§ What to work on
Please report, as a single number, how many lines in the entries include the string "will".

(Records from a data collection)
╔══

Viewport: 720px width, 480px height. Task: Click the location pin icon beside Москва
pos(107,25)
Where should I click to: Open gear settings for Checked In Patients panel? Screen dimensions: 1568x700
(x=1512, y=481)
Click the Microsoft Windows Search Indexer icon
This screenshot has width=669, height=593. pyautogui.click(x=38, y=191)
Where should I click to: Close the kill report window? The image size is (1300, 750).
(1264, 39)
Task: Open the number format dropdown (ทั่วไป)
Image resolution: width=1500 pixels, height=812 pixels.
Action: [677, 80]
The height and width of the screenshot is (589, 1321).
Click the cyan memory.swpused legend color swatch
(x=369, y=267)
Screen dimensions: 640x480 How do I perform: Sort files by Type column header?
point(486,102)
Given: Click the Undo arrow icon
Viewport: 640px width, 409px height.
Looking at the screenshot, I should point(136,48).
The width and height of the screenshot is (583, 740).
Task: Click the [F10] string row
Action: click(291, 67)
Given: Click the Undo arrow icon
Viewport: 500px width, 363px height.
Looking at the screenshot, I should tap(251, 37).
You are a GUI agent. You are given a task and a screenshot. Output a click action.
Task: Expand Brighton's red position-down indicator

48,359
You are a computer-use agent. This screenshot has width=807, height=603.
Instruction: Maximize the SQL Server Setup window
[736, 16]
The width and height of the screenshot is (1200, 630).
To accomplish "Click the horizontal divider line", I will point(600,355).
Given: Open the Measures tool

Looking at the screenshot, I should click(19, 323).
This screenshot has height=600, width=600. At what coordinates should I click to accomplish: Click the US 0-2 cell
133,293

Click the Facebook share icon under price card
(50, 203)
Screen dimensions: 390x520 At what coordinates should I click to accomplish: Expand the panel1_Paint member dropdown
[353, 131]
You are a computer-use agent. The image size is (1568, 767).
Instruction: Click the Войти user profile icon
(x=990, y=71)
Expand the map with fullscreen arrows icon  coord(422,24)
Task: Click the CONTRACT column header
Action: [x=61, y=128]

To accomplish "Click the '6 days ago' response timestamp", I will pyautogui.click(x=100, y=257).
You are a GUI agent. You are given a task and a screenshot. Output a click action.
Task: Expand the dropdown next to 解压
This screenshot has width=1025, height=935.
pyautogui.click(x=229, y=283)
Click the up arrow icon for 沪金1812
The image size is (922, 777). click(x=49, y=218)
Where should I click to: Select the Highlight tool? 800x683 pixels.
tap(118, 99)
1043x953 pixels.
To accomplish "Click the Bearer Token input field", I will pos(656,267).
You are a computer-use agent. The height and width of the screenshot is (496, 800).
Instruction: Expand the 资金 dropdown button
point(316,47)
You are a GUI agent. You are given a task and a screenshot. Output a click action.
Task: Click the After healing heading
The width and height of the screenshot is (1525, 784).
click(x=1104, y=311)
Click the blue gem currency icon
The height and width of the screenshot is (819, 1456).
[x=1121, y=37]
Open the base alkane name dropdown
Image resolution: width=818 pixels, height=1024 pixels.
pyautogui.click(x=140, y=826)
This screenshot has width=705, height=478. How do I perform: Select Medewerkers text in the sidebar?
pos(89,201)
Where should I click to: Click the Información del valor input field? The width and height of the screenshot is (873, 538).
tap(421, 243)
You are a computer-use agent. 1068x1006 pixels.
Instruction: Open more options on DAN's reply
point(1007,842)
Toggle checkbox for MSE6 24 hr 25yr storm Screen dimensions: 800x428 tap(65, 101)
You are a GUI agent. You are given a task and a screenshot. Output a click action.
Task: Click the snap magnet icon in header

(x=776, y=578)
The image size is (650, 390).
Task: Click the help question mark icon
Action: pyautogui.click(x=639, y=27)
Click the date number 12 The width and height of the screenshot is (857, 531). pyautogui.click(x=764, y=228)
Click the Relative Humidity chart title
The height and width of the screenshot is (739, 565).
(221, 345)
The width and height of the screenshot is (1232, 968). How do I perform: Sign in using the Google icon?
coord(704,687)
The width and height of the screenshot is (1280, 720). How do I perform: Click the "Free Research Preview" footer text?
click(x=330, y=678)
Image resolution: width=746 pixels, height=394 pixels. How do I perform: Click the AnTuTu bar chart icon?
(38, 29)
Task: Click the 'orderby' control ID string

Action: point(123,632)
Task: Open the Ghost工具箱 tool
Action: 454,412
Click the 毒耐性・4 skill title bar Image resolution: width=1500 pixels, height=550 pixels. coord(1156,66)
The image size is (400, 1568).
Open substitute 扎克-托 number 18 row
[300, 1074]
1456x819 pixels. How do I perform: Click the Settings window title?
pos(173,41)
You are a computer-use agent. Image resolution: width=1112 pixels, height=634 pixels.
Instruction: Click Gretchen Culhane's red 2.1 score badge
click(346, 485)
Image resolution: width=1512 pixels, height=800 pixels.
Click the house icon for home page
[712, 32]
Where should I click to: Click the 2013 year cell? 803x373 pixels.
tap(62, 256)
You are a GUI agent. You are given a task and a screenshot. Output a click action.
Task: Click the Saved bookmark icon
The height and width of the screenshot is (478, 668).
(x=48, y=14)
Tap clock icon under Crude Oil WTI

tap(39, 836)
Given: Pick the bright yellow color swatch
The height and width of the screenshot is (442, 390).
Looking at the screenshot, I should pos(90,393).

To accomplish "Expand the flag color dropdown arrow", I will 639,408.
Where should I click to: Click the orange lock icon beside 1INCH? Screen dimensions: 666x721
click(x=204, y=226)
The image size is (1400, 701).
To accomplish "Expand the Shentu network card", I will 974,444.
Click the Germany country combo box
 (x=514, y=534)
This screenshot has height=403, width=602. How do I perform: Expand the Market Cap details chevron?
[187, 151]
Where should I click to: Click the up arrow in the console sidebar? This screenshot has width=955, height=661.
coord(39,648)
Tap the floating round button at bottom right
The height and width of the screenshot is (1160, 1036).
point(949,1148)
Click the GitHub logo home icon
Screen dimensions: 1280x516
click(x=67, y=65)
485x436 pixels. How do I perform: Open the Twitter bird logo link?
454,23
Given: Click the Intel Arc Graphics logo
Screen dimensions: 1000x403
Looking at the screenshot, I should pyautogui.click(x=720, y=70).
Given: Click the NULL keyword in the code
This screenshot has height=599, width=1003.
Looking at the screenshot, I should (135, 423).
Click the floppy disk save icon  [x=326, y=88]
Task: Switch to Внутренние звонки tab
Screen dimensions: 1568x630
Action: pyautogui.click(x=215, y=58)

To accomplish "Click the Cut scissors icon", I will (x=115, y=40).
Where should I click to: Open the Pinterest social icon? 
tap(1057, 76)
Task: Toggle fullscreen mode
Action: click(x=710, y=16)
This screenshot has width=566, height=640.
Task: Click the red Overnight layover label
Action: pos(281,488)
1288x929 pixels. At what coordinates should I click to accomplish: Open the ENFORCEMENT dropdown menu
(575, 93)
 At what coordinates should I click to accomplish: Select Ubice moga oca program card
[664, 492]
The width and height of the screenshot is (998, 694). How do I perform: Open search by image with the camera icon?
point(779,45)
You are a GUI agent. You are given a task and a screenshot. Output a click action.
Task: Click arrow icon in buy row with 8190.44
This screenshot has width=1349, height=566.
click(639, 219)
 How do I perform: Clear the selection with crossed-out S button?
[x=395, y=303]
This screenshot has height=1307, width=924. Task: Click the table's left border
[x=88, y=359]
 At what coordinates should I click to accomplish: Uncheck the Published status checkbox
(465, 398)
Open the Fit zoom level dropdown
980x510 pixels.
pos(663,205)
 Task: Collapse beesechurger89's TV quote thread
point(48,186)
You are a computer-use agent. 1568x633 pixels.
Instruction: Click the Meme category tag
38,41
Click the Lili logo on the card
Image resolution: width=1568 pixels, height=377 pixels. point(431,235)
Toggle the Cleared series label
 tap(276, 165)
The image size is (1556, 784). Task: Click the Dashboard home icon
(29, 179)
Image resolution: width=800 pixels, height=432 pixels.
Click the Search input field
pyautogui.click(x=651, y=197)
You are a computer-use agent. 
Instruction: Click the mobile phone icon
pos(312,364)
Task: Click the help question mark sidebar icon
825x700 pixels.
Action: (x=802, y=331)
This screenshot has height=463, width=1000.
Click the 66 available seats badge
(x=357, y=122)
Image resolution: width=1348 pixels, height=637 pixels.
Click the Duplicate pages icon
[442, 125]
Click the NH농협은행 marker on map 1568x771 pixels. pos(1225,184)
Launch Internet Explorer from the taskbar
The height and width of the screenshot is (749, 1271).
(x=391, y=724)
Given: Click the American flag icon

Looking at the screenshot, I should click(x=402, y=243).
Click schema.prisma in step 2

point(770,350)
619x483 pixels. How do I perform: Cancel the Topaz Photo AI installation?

╚══

§ Your response
6